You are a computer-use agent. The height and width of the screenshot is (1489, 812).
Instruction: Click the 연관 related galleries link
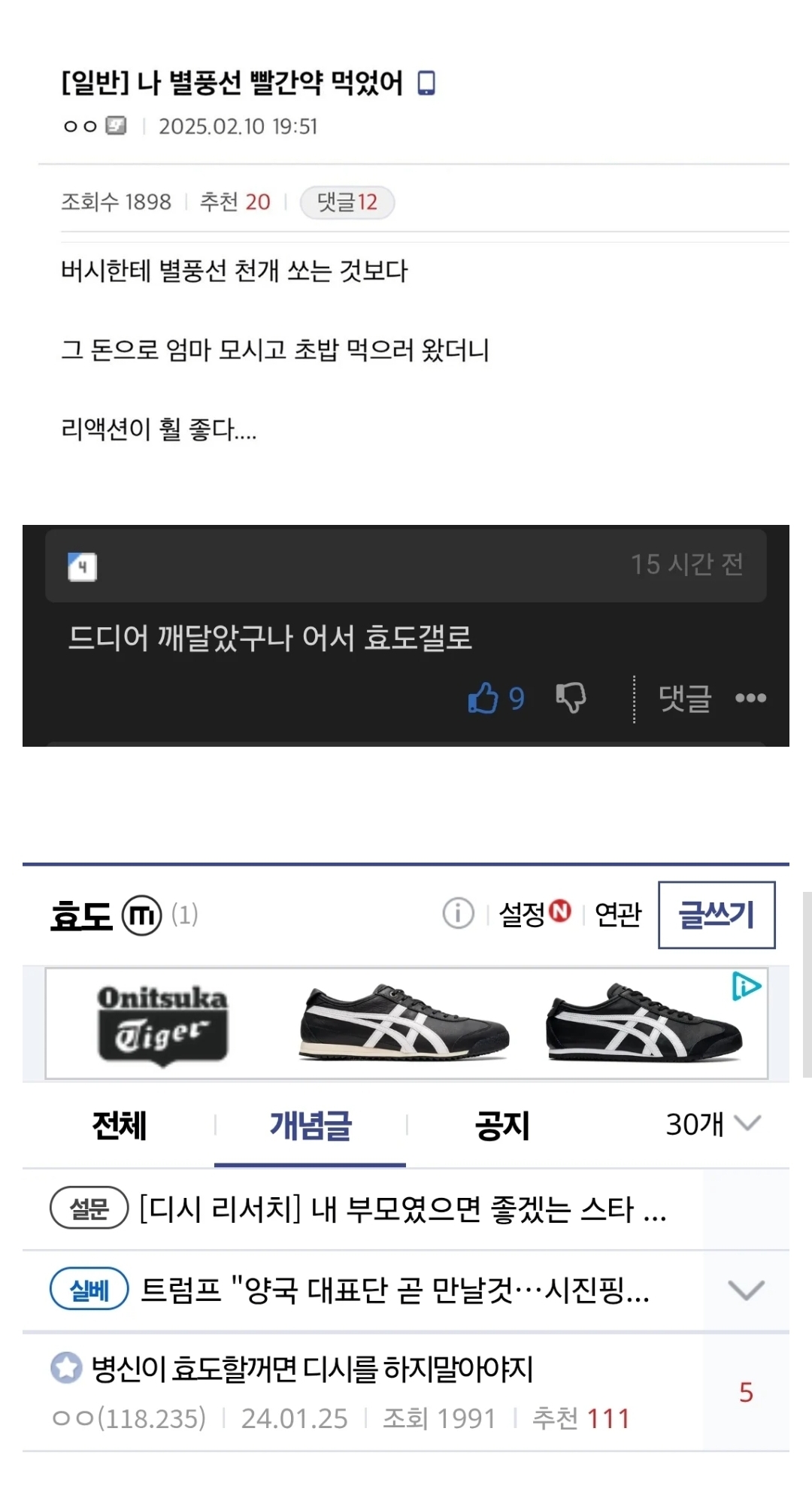coord(618,914)
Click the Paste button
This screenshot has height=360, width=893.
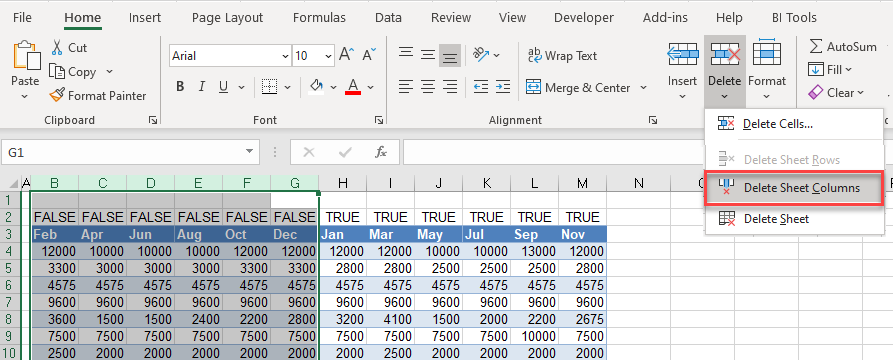click(x=25, y=70)
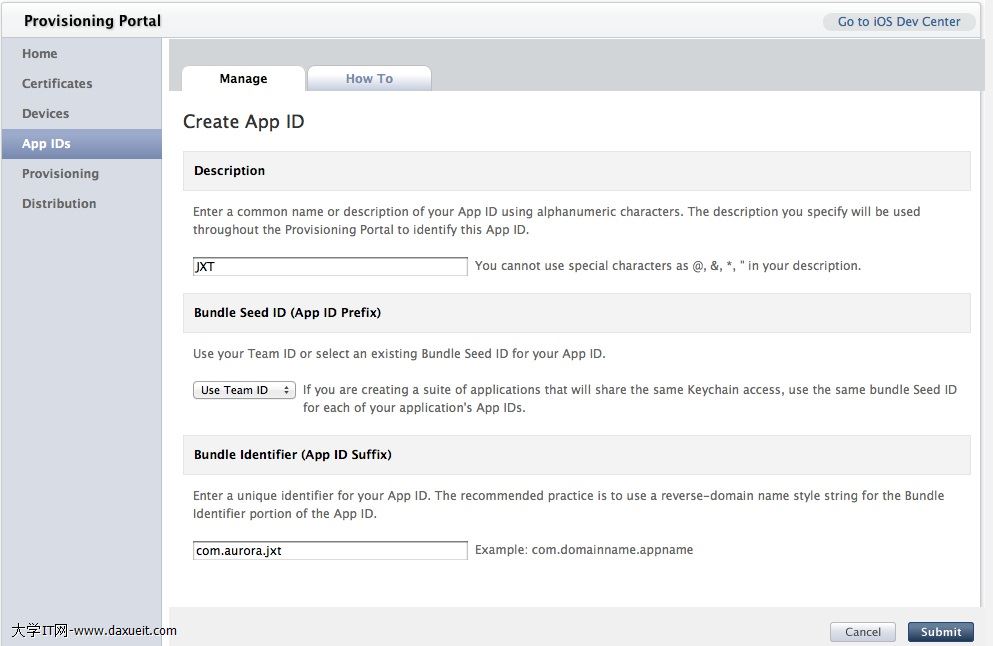The width and height of the screenshot is (993, 646).
Task: Navigate to Certificates in the sidebar
Action: pyautogui.click(x=57, y=84)
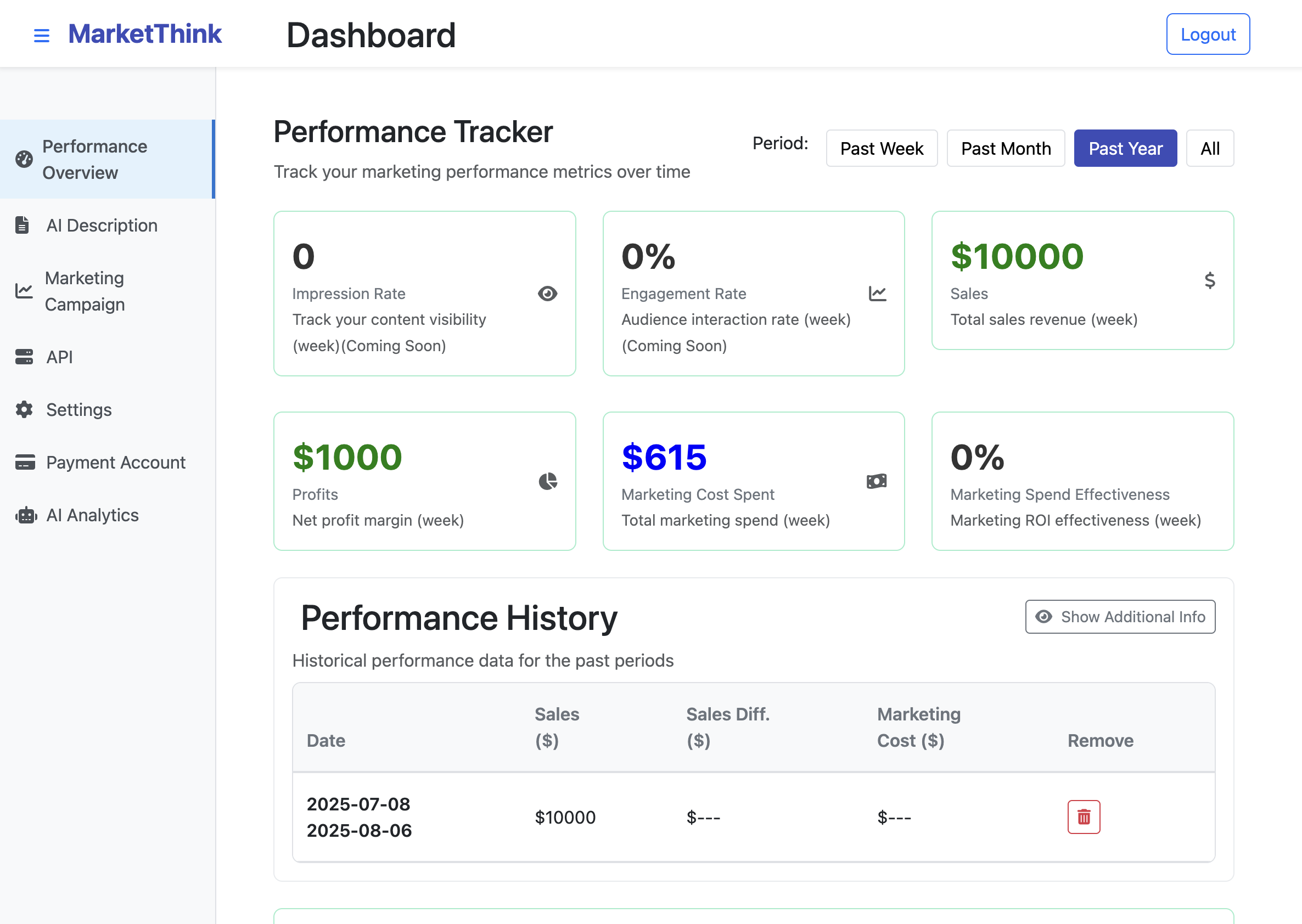The height and width of the screenshot is (924, 1302).
Task: Switch period filter to All
Action: tap(1209, 149)
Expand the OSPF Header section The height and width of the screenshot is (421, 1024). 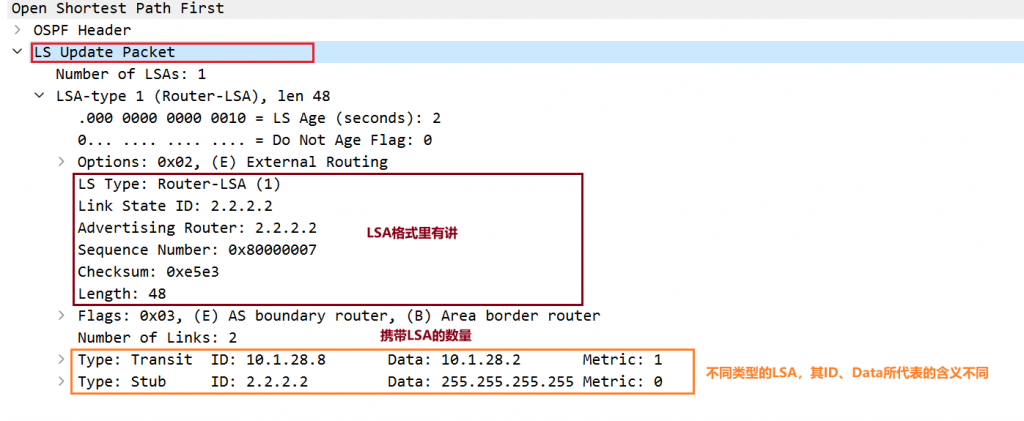tap(18, 30)
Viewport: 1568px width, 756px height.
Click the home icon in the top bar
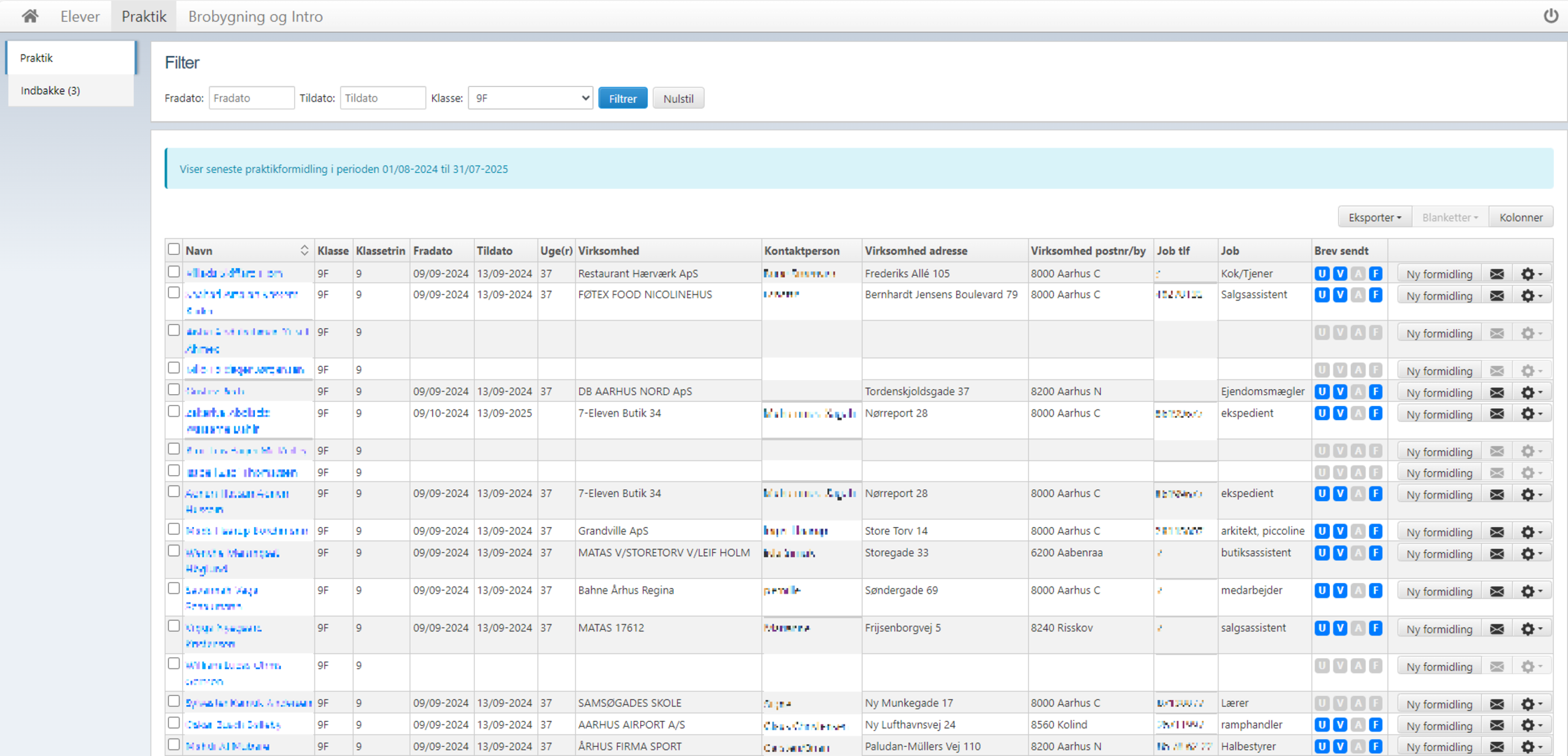29,15
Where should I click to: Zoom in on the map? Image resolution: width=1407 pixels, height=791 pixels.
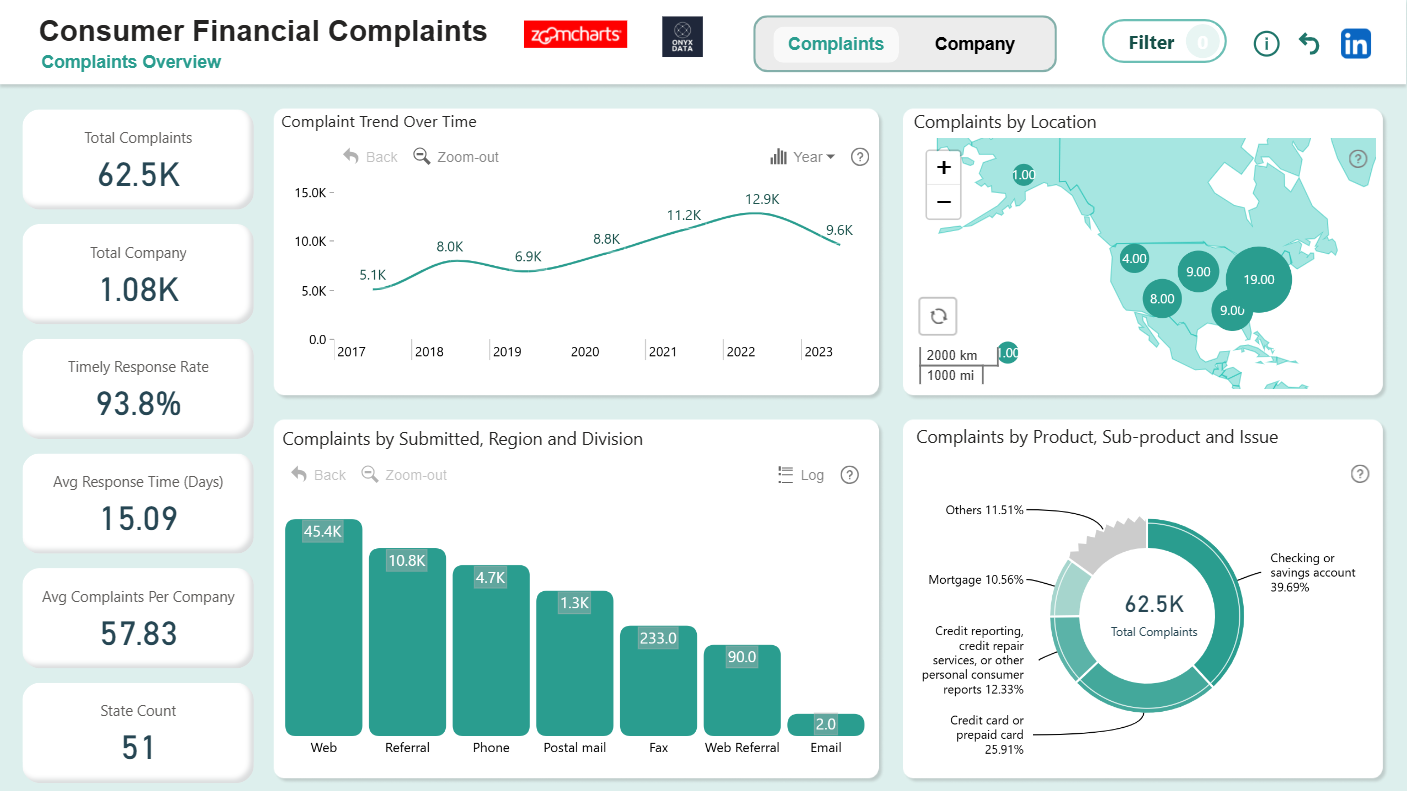tap(943, 168)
----
▶ _Exercise_
Starting at the line containing "Viewport: 1568px width, 756px height." and ending at the end of the listing, present each line as one string in a JSON list, skipping blank lines and leaving out the pictures.

▶ _Solution_
[
  "Viewport: 1568px width, 756px height.",
  "Click the home icon in the top bar",
  "29,15",
  "Where should I click to: Zoom in on the map? Image resolution: width=1407 pixels, height=791 pixels.",
  "tap(943, 168)"
]